ARTICLE →
§ §

This is a project of Daniel Ellsberg, who leaked the Pentagon Papers.
http://www.ellsberg .net/content/ view/34

Truth Telling Project
Project Activities | Writings & Interviews | Press Coverage | Links
The Truth-Telling Project encourages whistleblowing in the national interest. It urges current and recently retired government officials to reveal the truth to Congress and the public about governmental wrongdoing, lies and cover-up. It aims to change the norms and practices that sustain the cult of secrecy, and to de-legitimize silence that costs lives.

It is becoming increasingly clear that a dominant practice of the Bush administration is cover-up, on urgent matters of life and death; cover-up of the real motives for the war and of the foreseeable costs and problems of the occupation; cover-up of Presidential inattention before 9-11 to warnings of imminent attacks by Al Qaeda; and above all, concealment of the judgment of the Administration's own counter-terrorism chiefs that war in Iraq is a disaster for the war on terrorism.

There are surely hundreds if not thousands of officials within the Bush administration who know about these and other cover-ups and the dangers they conceal, but who have not spoken out. I am now leading an effort, called the Truth-Telling Project, to encourage such insiders to go to Congress and the press and tell the truth, with documents.

I believe we are in a national crisis, which justifies and requires acts of unauthorized truth-telling. I am calling for such patriotic whistle-blowing to take place right now.

I am devoting myself full-time to encouraging patriotic revelation of the lies, cover-ups, and abuses of the Bush administration. The Truth-Telling Project aims to reach current insiders, as well as journalists, lawyers, lawmakers, and the American public with a message transcending party or administration:

Truth-telling to Congress and the public is not disloyal in America: it is an expression of the higher loyalty officials owe to the Constitution, the rule of law, and the sovereign public. It is a courageous, patriotic, and effective way to serve our country. The time to speak out is now.

—Daniel Ellsberg, August 2004

Project Activities

A Call to Patriotic Whistleblowing
The first activity of the Truth-Telling Project was to help organize and draft a Call to Patriotic Whistleblowing, addressed to current government insiders, signed by 11 former government employees. The Call was released to the public at a press conference in Washington, DC on September 9, 2004.

§ §

DATASET EXTRACT →
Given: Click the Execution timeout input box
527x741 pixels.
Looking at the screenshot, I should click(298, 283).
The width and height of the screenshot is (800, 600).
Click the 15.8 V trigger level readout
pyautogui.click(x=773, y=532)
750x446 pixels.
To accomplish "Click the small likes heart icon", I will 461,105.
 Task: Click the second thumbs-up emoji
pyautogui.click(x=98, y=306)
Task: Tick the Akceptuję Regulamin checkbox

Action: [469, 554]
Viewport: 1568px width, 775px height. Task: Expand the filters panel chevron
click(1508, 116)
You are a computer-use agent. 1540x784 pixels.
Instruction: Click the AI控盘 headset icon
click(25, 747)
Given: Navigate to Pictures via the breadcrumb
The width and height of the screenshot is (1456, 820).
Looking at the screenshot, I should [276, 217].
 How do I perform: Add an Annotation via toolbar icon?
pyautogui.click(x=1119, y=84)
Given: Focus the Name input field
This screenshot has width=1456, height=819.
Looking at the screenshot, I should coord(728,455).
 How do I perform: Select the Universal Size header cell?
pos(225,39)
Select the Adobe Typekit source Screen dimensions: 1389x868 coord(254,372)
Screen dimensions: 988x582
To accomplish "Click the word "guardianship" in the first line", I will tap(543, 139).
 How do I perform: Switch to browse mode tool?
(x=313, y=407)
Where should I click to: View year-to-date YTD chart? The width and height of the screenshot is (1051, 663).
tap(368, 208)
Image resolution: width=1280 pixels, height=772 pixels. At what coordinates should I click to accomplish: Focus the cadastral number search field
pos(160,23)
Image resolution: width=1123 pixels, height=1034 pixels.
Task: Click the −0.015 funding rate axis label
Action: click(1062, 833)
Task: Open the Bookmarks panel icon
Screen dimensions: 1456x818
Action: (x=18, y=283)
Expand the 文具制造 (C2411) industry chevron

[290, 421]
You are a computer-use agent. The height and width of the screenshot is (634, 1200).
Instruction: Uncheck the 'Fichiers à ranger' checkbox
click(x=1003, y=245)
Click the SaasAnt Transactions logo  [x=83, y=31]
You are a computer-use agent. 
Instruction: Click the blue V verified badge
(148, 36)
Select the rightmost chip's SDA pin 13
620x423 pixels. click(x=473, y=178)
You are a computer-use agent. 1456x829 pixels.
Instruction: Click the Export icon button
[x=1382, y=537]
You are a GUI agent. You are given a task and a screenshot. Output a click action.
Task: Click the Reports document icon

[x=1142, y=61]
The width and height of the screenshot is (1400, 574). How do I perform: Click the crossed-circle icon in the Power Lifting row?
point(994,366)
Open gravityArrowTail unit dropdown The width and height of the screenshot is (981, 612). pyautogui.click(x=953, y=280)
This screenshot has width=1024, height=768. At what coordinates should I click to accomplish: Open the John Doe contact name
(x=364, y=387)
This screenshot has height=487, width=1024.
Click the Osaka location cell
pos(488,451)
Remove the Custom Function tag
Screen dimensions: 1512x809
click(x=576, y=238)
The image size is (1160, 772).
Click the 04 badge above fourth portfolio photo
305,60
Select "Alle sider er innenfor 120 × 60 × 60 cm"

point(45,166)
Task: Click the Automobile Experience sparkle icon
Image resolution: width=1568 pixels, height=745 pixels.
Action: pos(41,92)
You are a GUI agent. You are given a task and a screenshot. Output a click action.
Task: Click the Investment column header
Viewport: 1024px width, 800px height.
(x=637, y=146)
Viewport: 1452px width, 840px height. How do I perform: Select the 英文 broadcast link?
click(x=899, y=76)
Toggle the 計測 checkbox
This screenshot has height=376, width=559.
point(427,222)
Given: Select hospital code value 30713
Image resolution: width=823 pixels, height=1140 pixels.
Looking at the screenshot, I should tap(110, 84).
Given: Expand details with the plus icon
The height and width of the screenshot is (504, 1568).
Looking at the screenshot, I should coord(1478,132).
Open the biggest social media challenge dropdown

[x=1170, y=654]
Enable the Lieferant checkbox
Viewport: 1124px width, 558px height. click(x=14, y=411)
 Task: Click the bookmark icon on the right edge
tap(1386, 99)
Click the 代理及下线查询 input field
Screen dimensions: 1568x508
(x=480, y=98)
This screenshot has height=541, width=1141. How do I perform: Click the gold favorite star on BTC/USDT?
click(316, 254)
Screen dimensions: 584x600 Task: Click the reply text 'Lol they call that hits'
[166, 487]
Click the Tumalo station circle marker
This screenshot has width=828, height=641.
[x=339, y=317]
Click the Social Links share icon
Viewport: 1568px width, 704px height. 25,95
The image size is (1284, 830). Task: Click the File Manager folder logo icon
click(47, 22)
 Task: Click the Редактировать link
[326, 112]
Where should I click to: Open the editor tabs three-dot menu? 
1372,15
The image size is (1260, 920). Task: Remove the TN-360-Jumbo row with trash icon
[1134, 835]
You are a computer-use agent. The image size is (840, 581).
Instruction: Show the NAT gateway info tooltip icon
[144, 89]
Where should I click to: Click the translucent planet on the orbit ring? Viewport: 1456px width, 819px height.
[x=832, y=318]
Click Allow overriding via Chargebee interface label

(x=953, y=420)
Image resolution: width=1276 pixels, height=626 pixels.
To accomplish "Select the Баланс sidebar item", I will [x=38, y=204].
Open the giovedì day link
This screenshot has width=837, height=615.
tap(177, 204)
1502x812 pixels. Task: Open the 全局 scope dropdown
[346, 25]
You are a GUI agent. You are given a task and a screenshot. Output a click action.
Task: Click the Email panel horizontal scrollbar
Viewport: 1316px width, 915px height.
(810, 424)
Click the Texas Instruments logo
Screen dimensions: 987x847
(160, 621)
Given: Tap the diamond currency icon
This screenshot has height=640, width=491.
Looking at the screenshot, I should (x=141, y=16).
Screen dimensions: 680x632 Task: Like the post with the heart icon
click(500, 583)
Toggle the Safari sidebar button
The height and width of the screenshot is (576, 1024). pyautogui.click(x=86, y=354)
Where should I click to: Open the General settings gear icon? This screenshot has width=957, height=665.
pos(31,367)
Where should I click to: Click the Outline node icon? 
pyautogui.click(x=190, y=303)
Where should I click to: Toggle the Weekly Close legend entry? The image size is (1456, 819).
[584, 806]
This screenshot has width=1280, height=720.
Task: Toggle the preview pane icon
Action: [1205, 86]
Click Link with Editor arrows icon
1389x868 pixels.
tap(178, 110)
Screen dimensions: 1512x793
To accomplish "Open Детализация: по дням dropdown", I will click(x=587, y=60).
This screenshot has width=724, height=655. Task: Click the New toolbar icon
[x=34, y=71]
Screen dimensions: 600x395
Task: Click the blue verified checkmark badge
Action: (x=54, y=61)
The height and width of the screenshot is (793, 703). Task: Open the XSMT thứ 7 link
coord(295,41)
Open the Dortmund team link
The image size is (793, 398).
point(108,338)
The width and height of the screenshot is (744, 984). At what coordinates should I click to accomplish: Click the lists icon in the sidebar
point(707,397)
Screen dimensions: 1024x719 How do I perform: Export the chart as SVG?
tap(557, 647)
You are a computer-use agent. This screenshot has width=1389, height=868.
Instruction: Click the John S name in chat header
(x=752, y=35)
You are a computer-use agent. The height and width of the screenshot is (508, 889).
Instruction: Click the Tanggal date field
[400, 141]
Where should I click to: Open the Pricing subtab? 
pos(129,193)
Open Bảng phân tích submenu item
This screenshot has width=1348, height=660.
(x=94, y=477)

§ §

REQUIRED TASKS →
1/ Please give the Truth-Telling Project page again from "It is becoming" to "truth, with documents.", substituting "al-Qaeda" for "Al Qaeda".
2/ According to the Truth-Telling Project page, when and where was the Call to Patriotic Whistleblowing released to the public?
3/ Carry on the Truth-Telling Project page from the point where it ends.
The data have nothing to do with the Truth-Telling Project page.

RESPONSES FOR EACH TASK →
1/
It is becoming increasingly clear that a dominant practice of the Bush administration is cover-up, on urgent matters of life and death; cover-up of the real motives for the war and of the foreseeable costs and problems of the occupation; cover-up of Presidential inattention before 9-11 to warnings of imminent attacks by al-Qaeda; and above all, concealment of the judgment of the Administration's own counter-terrorism chiefs that war in Iraq is a disaster for the war on terrorism.

There are surely hundreds if not thousands of officials within the Bush administration who know about these and other cover-ups and the dangers they conceal, but who have not spoken out. I am now leading an effort, called the Truth-Telling Project, to encourage such insiders to go to Congress and the press and tell the truth, with documents.

2/ At a press conference in Washington, DC, on September 9, 2004.

3/
The Truth-Telling Coalition
The Truth-Telling Coalition, comprised of high-level national security truth-tellers, as well as non-profit whistleblower organizations, provides a personal and legal support network for each other and for government insiders considering becoming truth-tellers. Current coalition members include Sibel Edmonds, Daniel Ellsberg, Frank Grevil, Katharine Gun, Ray McGovern, Coleen Rowley, the Project on Government Oversight, and the ACLU. (Bios and info on members will be available on the Truth-Telling Coalition Website, currently under construction. )
The Coalition stemmed from a symposium entitled "When Silence Is Complicity: What Should Officials Do? Whistleblowers Speak Out," held at American University on September 8, 2004, co-organized by Sam Adams Associates for Integrity in Intelligence, the Truth-Telling Project, and the Department of History at American University. At the symposium, the first-ever gathering of high-level national security whistleblowers, many of the participants discussed the isolation they felt after breaking ranks with their colleagues and making the step to come forward as truth-tellers. In the discussions following the symposium, some of the participants discussed the value of forming a support-network for current and potential whistleblowers, and the Truth-Telling Coalition was launched.
Person-to-Person Outreach
The Project is currently working with national security truth-tellers Sibel Edmonds, Katharine Gun, and Frank Grevil to assist them in their truth-telling activities. On September 22, 2004, the Project helped organize an Open Letter to the Danish Government and People, signed by 8 former and current US and UK government employees, in support of Danish truth-teller Frank Grevil.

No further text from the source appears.